4 min read

AUBURN — An analysis of local police enforcement data shows that more than 8 percent of police interactions with blacks occurred last year despite the city’s 2.5 percent black population, police Chief Phillip Crowell Jr. said Thursday.

But a deeper look at the numbers reveals an explanation that Crowell said helps show his officers are not engaged in racial profiling and, in fact, have made strides in reducing criminal contact by police with black residents in the city.

Crowell reacted to a USA Today analysis of uniform crime reporting data that suggested the city had a significantly higher rate of black arrests compared with non-blacks. He disputed their numbers.

He pointed to a January 2014 memorandum at his department that reviewed 2013 data that included physical arrests, criminal summonses and traffic citations.

“The 2013 statistics reflect that enforcement actions are not directly proportional to the demographics ratio of the city” for the black population, according to the memo from Deputy Chief Jason Moen.

The document goes on to explain that the city functions as a “service center” for the central Maine area, including large retail and industrial districts. The daily population swells to roughly double its residential size because of those factors, the memo says.

Advertisement

In 2013, local police engaged in 2,048 criminal enforcements, including arrests and summonses. Of those, more than half of the subjects were out-of-town residents; more than one-quarter were from Lewiston (where black people comprise 8.7 percent of the residential population.)

Of those total criminal enforcements last year, 205 involved blacks and, of those, more than 60 percent were not local residents. Moreover, nearly half were from Lewiston.

In fact, only 4 percent of local black residents were involved in criminal enforcement actions in the city last year, Moen wrote in his memo. That puts the police department’s enforcement actions “within the community’s demographics,” Moen wrote.

“The review shows that there were no patterns or trends to show that bias-based profiling exists with the agency,” he wrote.

Moen said no citizen complaints of profiling were reported to the local Police Department.

Crowell said that only a couple of complaints of bias have been lodged over the past seven years and, after investigation, none were founded.

Advertisement

Because the actual numbers of arrests involving the local black population is so small, it doesn’t take much to skew the percentages from year to year, Crowell said. It could be a traffic stop of a carload of people at the Auburn exit on the Maine Turnpike where drugs are found that bumps up the rate by a percentage point, he said.

In the case of the many shoplifting arrests and summonses seen in this city, local police often won’t make the initial contact but are brought in by store security. Those arrests and summonses end up in the overall data, he said.

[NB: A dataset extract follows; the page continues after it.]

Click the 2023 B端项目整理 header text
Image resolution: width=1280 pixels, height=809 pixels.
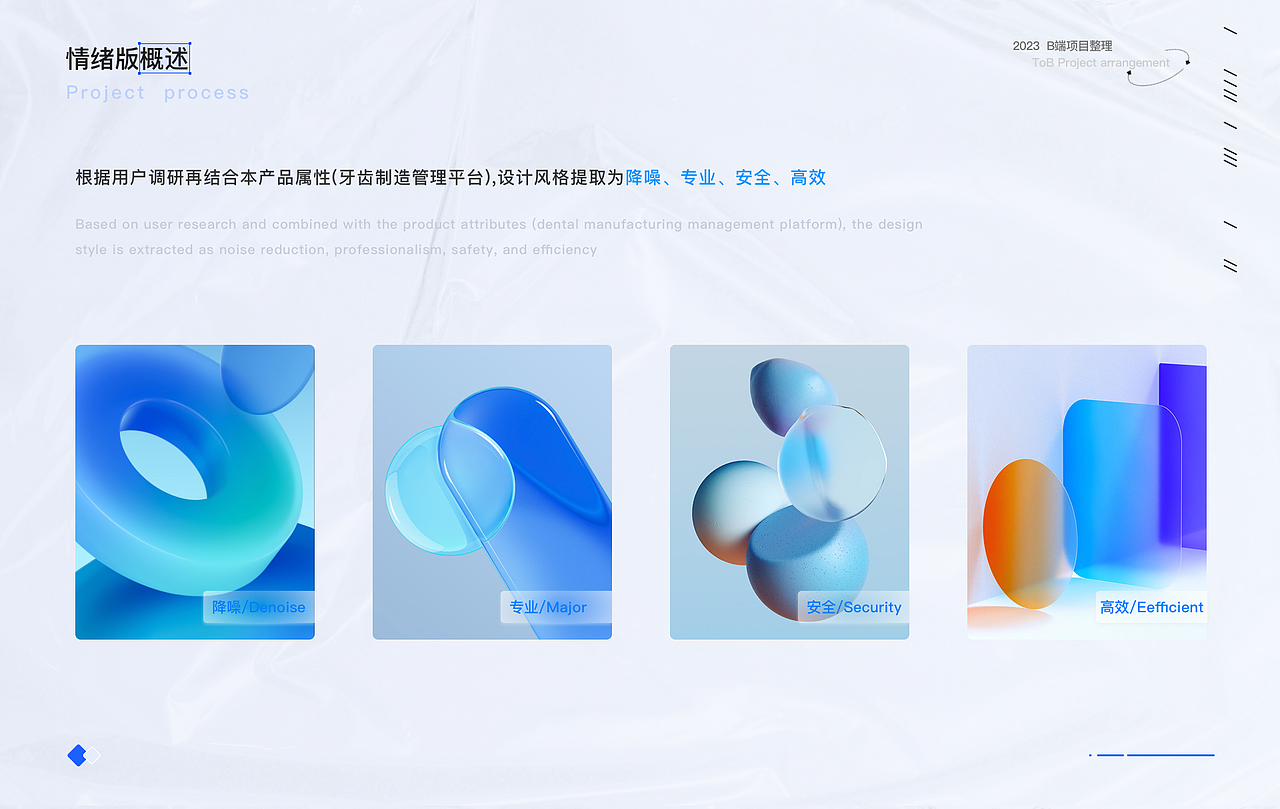point(1064,45)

Still, when Crowell saw that the percentage of black criminal enforcements jumped from 6 percent in 2011 to 8.4 percent in 2012 and 8.3 percent last year, rates that were higher than community demographics, he wanted to know why.

“We drilled down and did some further analysis,” he said.

His department doesn’t typically review residency statistics for the subjects his officers arrest, but he suspected that might play a role in the discrepancy between local population and total arrests.

Once the regional black population was factored into the local data, the racial percentages seen in the department’s enforcement actions began to make sense, Crowell said.

Advertisement

Other factors, such as educational opportunity, job rates and poverty further explain why a higher percentage of blacks have contact with police than non-black populations, he said.

“We have more people in poverty who are using drugs. We have more people in poverty that commit crimes,” he said. “And there are a lot of reasons why that is happening. And it’s those reasons we need to get to.”

For the past year and a half, the Maine Chiefs of Police Association has worked with the American Civil Liberties Union of Maine on this issue, Crowell said. That organization in a news release on Wednesday highlighted the USA Today analysis of Auburn’s black arrests.

One of the many efforts Crowell’s department has made along those lines has been to establish a Police Activities League Center in an area of the city where the highest minority youth population is found. The center offers activities and athletic programs for children in grades three through eight. In an added effort to steer the city’s youth population away from criminal activity, the school district and Police Department initiated a diversion program that directs suspended students to the PAL center aimed at reducing suspension rates, Crowell said.

While the USA Today analysis focused on Ferguson, Mo., where racial tensions were stoked by the shooting of an unarmed black teen by a white police officer, that city couldn’t be more different from Auburn, Crowell said. For one thing, the racial makeup of that Midwestern city has shifted dramatically since 1970, he said.

Crowell said he has reviewed his department’s enforcement actions every year since he became chief seven years ago to make sure his officers were acting appropriately.

Advertisement

“No administrator wants to be overseeing an agency that has those types of issues going on within their department,” he said.

Racial-profiling awareness training takes place at his department annually, he said. That includes policy review and best practices training through the U.S. Department of Justice.

“It comes down to the trust that you build within your community,” he said. “I’m out there in the community a lot and I feel that our community trusts us.”